The majority of their households still lack electricity. The Internet reaches less than one percent of the indigenous people, Choudhary says. Terrestrial television and radio continue to be overwhelmingly dominated by state-controlled services. (India does have forty news channels, but they are all on cable or satellite television, which reaches mainly urban residents who have arrived at international standards of technology and middle-class identity). So among those people who can only speak a regional dialect and who are unable to participate in the country's broader political debates, the local Maoist influence is particularly strong.
Choudhary grew up in Chhattisgarh, where his father, a Hindu, worked for the railway as a guard. After school, college, a stint at a newspaper, and a successful run with the BBC around India, Choudhary became intrigued with the possibility of developing a news-gathering operation for his home state. While continuing to freelance for the BBC and Britain's Channel 4, Choudhary embarked via the Internet to find a system that might work in the remote hinterlands.
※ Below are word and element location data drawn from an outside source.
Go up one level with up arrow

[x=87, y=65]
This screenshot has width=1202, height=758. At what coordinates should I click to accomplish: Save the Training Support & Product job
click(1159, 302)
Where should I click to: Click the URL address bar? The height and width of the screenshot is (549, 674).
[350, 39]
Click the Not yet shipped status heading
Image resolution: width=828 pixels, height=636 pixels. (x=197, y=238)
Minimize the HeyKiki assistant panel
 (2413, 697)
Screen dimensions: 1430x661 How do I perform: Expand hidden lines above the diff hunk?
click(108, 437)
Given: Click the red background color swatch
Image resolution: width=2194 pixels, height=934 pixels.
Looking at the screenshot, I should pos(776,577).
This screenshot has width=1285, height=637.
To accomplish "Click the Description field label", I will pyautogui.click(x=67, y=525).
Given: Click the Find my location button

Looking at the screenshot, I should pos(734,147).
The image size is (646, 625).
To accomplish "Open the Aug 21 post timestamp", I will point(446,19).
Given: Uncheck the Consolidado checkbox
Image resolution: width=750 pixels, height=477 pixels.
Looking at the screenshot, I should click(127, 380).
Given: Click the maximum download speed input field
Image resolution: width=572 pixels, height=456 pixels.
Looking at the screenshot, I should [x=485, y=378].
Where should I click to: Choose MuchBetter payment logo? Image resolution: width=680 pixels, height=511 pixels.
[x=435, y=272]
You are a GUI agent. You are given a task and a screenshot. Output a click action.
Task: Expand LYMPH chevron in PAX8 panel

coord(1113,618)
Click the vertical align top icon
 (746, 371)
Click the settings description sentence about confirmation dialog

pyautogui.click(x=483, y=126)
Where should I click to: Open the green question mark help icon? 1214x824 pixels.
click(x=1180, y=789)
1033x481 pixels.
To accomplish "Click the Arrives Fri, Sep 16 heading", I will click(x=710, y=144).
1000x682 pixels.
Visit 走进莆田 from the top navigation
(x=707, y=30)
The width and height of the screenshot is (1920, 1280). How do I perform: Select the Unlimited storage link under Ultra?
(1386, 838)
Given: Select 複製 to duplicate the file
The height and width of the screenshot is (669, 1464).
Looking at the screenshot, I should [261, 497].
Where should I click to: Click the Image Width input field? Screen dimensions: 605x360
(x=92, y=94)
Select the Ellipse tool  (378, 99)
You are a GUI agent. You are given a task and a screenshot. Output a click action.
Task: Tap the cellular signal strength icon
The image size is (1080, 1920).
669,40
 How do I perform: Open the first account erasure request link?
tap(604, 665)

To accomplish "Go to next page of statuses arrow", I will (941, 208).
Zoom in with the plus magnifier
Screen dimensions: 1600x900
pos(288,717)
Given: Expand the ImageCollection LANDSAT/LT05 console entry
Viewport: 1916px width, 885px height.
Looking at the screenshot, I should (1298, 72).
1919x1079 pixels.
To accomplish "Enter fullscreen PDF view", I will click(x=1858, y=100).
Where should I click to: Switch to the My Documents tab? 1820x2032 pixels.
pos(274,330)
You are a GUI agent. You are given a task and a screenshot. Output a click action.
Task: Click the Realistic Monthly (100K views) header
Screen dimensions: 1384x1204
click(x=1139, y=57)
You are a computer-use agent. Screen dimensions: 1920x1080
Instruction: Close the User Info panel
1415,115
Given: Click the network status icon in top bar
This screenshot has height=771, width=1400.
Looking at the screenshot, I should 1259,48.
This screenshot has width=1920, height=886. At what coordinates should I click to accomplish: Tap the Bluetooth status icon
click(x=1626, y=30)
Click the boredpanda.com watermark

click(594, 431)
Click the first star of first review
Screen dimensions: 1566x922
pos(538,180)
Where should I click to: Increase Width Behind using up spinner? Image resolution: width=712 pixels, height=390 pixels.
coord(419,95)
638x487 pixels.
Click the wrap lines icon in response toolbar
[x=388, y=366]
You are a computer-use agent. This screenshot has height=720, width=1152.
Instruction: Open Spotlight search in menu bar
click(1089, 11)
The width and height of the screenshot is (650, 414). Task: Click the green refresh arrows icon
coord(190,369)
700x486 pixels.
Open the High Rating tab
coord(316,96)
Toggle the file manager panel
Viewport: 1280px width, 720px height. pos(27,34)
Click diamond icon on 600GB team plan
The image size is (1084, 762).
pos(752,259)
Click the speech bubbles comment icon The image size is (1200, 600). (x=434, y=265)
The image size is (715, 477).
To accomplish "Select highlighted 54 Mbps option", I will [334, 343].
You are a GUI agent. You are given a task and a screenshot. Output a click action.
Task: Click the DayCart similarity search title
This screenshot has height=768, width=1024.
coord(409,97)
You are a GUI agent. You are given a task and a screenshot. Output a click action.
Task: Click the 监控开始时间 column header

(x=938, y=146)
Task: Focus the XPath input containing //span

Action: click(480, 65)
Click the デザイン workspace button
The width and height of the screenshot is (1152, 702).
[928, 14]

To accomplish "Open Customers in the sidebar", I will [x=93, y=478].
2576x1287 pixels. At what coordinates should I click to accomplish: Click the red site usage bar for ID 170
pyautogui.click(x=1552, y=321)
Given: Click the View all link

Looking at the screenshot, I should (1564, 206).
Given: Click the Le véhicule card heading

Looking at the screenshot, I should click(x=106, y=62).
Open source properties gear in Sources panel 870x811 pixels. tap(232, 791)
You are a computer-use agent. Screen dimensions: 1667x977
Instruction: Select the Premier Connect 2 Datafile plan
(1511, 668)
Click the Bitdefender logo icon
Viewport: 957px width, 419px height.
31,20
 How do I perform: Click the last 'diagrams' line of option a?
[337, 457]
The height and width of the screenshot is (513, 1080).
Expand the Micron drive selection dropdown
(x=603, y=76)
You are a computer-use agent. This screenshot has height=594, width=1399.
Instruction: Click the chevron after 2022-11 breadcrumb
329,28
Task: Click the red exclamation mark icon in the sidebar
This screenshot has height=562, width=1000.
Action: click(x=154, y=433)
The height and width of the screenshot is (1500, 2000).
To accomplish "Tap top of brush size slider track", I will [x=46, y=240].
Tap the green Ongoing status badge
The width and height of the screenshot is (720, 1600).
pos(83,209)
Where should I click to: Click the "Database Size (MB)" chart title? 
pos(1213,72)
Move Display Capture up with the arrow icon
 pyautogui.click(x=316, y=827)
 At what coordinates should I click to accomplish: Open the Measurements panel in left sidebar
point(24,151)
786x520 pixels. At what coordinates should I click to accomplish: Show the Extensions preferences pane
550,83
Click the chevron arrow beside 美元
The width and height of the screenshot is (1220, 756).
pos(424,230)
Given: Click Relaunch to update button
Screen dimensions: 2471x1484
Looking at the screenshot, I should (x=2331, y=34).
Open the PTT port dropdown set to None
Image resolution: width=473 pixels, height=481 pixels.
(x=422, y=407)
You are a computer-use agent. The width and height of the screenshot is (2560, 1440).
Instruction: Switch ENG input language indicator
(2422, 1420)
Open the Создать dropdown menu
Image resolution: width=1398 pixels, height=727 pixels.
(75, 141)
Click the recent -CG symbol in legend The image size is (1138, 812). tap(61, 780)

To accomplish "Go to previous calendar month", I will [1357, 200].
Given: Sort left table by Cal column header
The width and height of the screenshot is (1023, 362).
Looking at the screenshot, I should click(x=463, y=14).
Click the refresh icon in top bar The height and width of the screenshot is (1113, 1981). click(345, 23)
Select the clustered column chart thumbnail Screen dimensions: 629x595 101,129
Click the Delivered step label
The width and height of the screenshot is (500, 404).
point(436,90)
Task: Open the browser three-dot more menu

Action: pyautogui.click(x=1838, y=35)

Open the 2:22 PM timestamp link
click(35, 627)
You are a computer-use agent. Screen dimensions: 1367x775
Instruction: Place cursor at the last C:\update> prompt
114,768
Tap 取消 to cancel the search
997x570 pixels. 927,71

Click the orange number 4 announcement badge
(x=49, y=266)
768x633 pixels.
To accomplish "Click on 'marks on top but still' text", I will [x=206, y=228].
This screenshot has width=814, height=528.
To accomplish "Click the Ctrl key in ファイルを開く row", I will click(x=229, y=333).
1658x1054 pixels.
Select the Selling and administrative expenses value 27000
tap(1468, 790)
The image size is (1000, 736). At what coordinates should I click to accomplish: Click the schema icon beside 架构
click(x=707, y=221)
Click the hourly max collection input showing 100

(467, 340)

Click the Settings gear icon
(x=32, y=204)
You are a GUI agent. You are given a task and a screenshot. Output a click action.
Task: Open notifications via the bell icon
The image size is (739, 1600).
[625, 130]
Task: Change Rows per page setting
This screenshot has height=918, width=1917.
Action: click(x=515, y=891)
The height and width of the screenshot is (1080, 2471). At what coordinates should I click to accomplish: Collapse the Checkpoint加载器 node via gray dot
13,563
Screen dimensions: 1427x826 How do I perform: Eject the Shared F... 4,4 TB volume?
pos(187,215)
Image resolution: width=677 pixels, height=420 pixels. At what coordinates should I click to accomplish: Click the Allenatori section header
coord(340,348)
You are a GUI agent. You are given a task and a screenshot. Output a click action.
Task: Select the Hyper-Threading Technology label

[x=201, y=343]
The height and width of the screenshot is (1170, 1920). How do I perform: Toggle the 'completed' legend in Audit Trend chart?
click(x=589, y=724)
He found a group at MIT working on the development of voice XML technology, which he describes as a "wiki for non-English speakers with access to a mobile phone." In a Yahoo discussion group and in conversations on Skype, the principles for the project were shaped and refined. Choudhhary's goal was a point of entry as straightforward as a phone number that would offer the caller a menu of spoken stories ("hit 1") as well as the capacity to submit stories ("hit 2") that would be reviewed by an editor and made ready for delivery to other callers. There is also a companion website at CGNet Swara, where I found an extensive catalog of stories that can be played.
It has now been about fifty years since the advent of transistor and battery-powered radios made an enormous impact on these rural areas. But the news on the radio stations is still very tightly managed by the state (there are no independent or private news stations). And, of course, the information only goes one way. That is what makes the mobile project so promising. For the first time, news can be made available from across the region in several languages, provided by reporters in towns and villages in a way that substantial parts of the community can engage.